Personal income was up for the fifth consecutive month in June, rising 0.7 percent from May, but people spent more than they gained in higher income, the Commerce Department reported Thursday.

Personal income rose 0.7 percent to a total of $4 billion. And after taxes were taken out, the income people had to spend jumped 0.8 percent to $3.5 billion after rising a hefty 2.8 percent in May, the department's Bureau of Economic Analysis said.Personal spending jumped 1 percent in June, the seventh straight monthly increase, the department said.

People bought about the same amount of quickly consumed goods, such as food and clothing, but their purchases of expensive, long-lasting items, such as appliances and cars, jumped $8.6 billion, compared with a $2.7 billion increase in May.

People also saved more of their money in June, putting 4.3 percent of disposable personal income into savings, compared with 3.8 percent in May, the bureau said.

Wages and salaries increased $17.8 billion in June, compared with a $13.2 billion increase in May. Most industries saw healthy increases, except for service industry payrolls, which rose more slowly in June than in May.

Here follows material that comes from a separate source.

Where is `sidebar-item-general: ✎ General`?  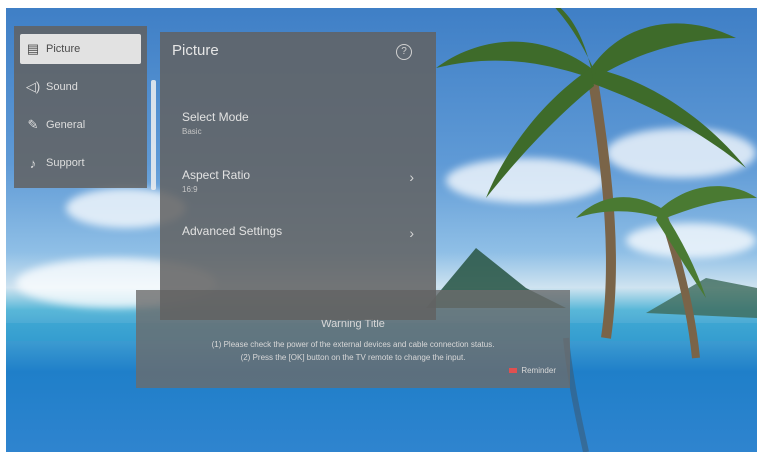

Farmers' incomes dropped $1.3 billion in June, but that was better than the $3.2 billion drop in farm income in May. Federal subsidy payments to farmers' decreased $3.9 billion in June, compared with an increase of $1.9 billion in May, as higher prices for scarcer crops because of the drought reduced federal support payments.

Excluding subsidy payments, farmers' incomes increased $2.4 billion in June, compared with a decrease of $5 billion in May.

Tax payments dropped $700 million in June after a huge $63.9 billion drop in May, the bureau said. The May decrease reflected the bulge of nonwithheld income tax payments that always occurs around the April 15 income tax deadline, the bureau said.